Notwithstanding our disagreement with the legal bases of the adjudications in the Workmen's Compensation Division and the County Court, we are satisfied upon a review of the entire record that petitioner has proved by a preponderance of probabilities that he is suffering from lead poisoning and that this originated in the duties of his employment, and the conditions under which he worked.

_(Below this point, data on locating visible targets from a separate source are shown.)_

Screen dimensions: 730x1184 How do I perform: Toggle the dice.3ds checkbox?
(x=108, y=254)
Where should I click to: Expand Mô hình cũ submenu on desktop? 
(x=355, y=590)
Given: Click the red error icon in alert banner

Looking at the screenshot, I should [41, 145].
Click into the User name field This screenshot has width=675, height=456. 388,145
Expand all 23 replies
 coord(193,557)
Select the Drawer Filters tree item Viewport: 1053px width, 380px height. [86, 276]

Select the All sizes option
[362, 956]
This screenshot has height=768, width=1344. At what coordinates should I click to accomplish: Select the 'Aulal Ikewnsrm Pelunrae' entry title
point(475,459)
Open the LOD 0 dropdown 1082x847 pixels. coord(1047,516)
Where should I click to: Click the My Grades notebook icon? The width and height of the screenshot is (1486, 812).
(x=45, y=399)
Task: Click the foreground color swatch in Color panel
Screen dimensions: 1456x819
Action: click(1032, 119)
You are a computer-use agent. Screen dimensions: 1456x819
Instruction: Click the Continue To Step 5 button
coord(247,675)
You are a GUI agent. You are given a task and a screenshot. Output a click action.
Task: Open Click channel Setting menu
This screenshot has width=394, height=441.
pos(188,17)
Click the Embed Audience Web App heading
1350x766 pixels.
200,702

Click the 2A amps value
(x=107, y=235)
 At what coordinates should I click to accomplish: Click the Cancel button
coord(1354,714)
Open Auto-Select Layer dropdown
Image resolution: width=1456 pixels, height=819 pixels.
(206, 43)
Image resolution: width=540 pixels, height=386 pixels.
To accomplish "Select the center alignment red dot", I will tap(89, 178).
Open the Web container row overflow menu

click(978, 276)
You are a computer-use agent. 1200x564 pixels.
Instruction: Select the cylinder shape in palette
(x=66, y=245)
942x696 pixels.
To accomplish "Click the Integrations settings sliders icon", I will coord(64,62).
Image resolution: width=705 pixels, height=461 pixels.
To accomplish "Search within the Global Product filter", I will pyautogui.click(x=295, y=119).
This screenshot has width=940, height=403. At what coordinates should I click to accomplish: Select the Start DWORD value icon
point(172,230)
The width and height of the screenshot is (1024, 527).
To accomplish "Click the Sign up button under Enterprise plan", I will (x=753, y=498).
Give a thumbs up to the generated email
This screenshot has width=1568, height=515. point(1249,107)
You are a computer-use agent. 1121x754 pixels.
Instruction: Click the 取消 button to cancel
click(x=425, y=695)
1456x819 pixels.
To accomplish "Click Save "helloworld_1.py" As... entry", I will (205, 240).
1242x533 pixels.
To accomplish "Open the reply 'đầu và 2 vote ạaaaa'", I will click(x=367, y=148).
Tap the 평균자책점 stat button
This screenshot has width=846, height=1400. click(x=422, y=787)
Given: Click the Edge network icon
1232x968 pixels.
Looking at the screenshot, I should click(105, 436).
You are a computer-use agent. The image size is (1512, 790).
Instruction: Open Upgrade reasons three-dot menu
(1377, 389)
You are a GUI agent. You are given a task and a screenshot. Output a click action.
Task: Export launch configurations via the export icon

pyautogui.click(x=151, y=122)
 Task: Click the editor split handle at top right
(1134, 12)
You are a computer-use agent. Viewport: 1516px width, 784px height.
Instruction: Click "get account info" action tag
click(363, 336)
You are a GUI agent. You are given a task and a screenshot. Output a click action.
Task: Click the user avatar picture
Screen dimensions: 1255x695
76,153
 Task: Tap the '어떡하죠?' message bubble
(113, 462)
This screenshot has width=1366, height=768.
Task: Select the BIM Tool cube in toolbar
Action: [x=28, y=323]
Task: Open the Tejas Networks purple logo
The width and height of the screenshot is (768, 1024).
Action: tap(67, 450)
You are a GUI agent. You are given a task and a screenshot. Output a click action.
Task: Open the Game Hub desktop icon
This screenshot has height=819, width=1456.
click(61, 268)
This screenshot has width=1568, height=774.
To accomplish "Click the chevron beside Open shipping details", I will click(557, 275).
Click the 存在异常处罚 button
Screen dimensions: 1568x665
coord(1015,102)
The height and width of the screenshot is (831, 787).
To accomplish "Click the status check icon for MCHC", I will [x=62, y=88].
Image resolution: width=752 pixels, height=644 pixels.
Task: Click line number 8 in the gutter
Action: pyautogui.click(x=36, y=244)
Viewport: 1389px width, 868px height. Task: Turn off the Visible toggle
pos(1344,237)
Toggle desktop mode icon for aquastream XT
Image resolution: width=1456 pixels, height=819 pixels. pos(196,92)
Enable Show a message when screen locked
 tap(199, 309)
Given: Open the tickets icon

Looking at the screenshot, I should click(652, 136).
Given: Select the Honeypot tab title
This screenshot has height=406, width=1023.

We cannot ignore the character of the respondent's manufacturing operation, and petitioner's work duties, in assaying the potentiality of the working conditions to produce the very harm petitioner claims to have suffered. Nor is there reason to disbelieve petitioner's complaints, acknowledged to be consistent with the presence of the disease.

[71 NJSuper Page 65]

And it is of some significance that lead was found in petitioner's urine, even accepting respondent's argument that the lead content was insufficient in amount to permit a diagnosis of lead poisoning. As has been said time and time again, a petitioner's proofs need not have the attributes of certainty -- reasonable probability is the test. See Ciuba v. Irvington Varnish & Insulator Co., supra. This philosophy is of particular application when a medical problem is presented, opinions concerning which can only be based upon the degree of medical knowledge available to members of the medical profession at the time the opinions are voiced. Finally, we note that respondent's expert Dr. Robert A. Kehoe, when asked if he was "sure" that petitioner's symptoms were not of lead poisoning, replied that he did not say he was "sure" but had "great doubt of it." While, of course, the element of certainty is not indispensable to the validity of an opinion offered in a respondent's behalf any more than it is as to one presented by a petitioner, lack of certainty serves to underscore the importance of surrounding facts and circumstances as one seeks to resolve a dispute in terms of probability.

Our consideration of the case engenders in our minds a conclusion that it is more probable than not that the petitioner suffers from lead poisoning for which he is entitled to an award under N.J.S.A. 34:15-30 et seq.

Accordingly the judgment is affirmed.